The Free Software Foundation has responded to our analysis of figures that indicate that the proportion of open source projects using the GPL is in decline.

Specifically, FSF executive director John Sullivan gave a presentation at FOSDEM which asked “Is copyleft being framed”. You can find his slides here, a write-up about the presentation here, and Slashdot discussion here.

Most of the opposition to the earlier posts on this subject addressed perceived problems with the underlying data, specifically that it comes from Black Duck, which does not publish details of its methodology. John’s response is no exception. “That’s not science,” he asserts, with regards to the lack of clarity.

This is a valid criticism, which is why – prompted by Bradley M Kuhn – I previously went to a lot of effort to analyze data from Rubyforge, Freshmeat, ObjectWeb and the Free Software Foundation collected and published by FLOSSmole, only to find that it confirmed the trend suggested by Black Duck’s figures. I was personally therefore happy to use Black Duck’s figures for our update.

John Sullivan is not overly impressed with the FLOSSmole numbers either, noting that while they are verifiable, they do leave a number of questions related to the breadth and depth of the sample, the relative activity of the projects, whether all lines of code and applications should be treated equally, and how packages with multiple licenses are treated.

These are all also valid questions. As we previously noted, a study that *might* satisfy all questions related to license usage would have to take into account how many lines of code a project has; how often it is downloaded; its popularity in terms of number of users or developers; how often the project is being updated; how many of the developers are employed by a single vendor; and what proportion of the codebase is contributed by developers other than the core committers.
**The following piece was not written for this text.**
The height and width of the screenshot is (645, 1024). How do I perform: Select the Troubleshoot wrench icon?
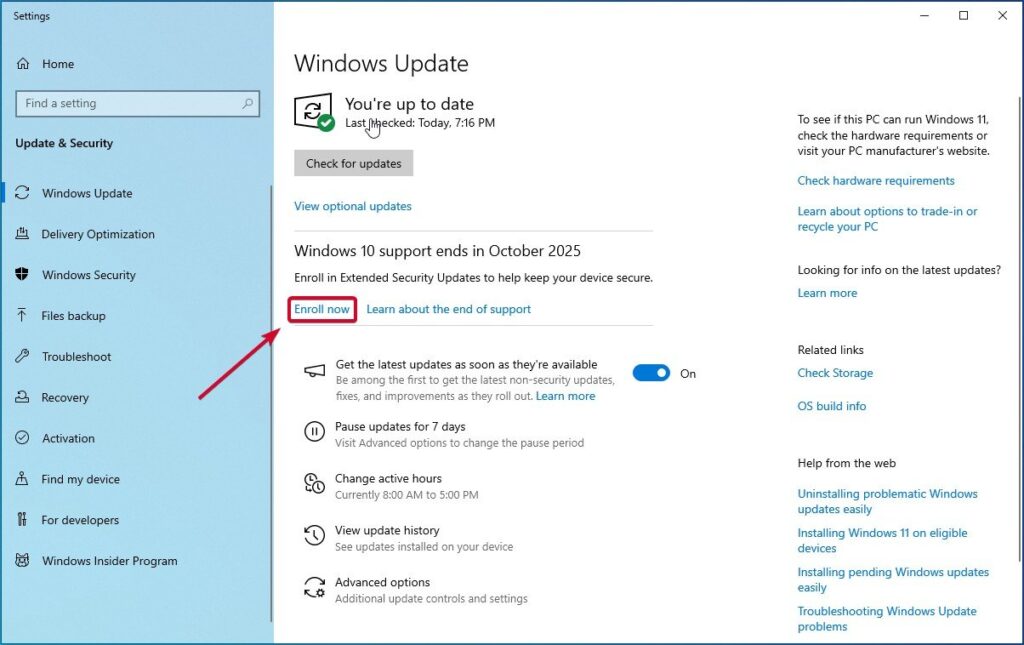(23, 357)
John offers some evidence of his own that suggests that the use of the GPL is in fact growing. Anyone hoping for the all-encompassing study mentioned above is in for some disappointment, however. It is based on a script-based analysis of the Debian GNU’Linux distribution codebase.

Nothing wrong with the script-based analysis – but a single GNU/Linux distribution considered to be a representative sample of all free and open source software?

That’s not science.

Tags: , ,


#1 That’s not science: the FSF’s analysis of GPL usage « Another Word For It on 03.06.12 at 8:09 pm

[…] That’s not science: the FSF’s analysis of GPL usage by Matthew Aslett. […]
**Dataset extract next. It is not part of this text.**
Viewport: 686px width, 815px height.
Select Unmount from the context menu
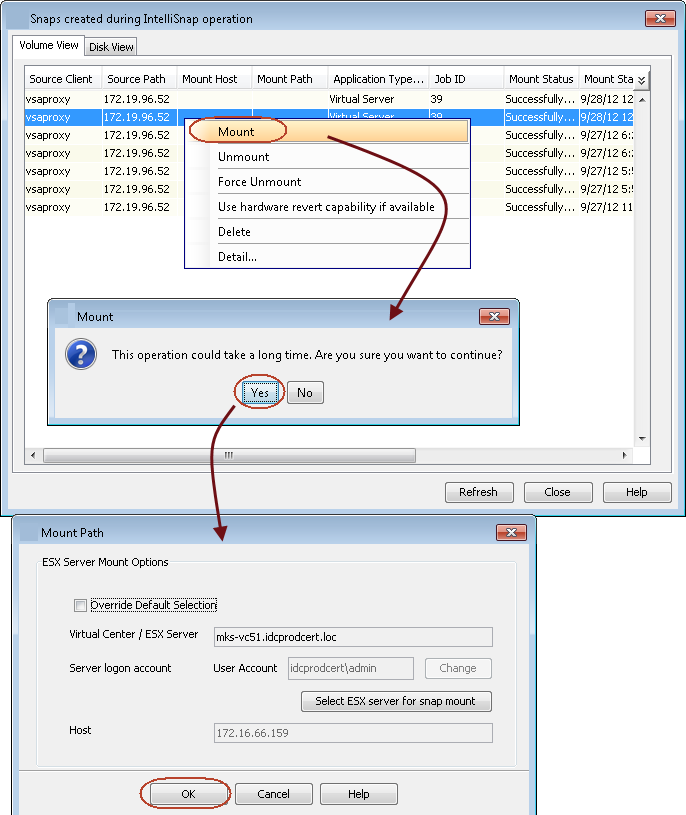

#2 John Sullivan on 05.29.14 at 5:54 pm

The advantages and disadvantages of focusing on a single GNU/Linux distro were given in the presentation — the claim of being representative was specifically not made.

Advantages include the fact that every package counted has been checked by human beings on a regular basis. Every package includes a license file. Every package is included because someone actually uses it.Packages which are egregiously unmaintained get removed and so not counted.

These things are advantages over broader studies which ignore the quality of the code, have a much bigger problem with trying to find the license at all, and have much higher risks of double-counting.

The script itself had problems (unstated assumptions), so it is indeed back to the drawing board on that, but the point of the presentation was to highlight how significantlly all of the assumptions made in the “studies” *radically* influence the results, and to highlight how bad the raw data on public code hosting sites actually is.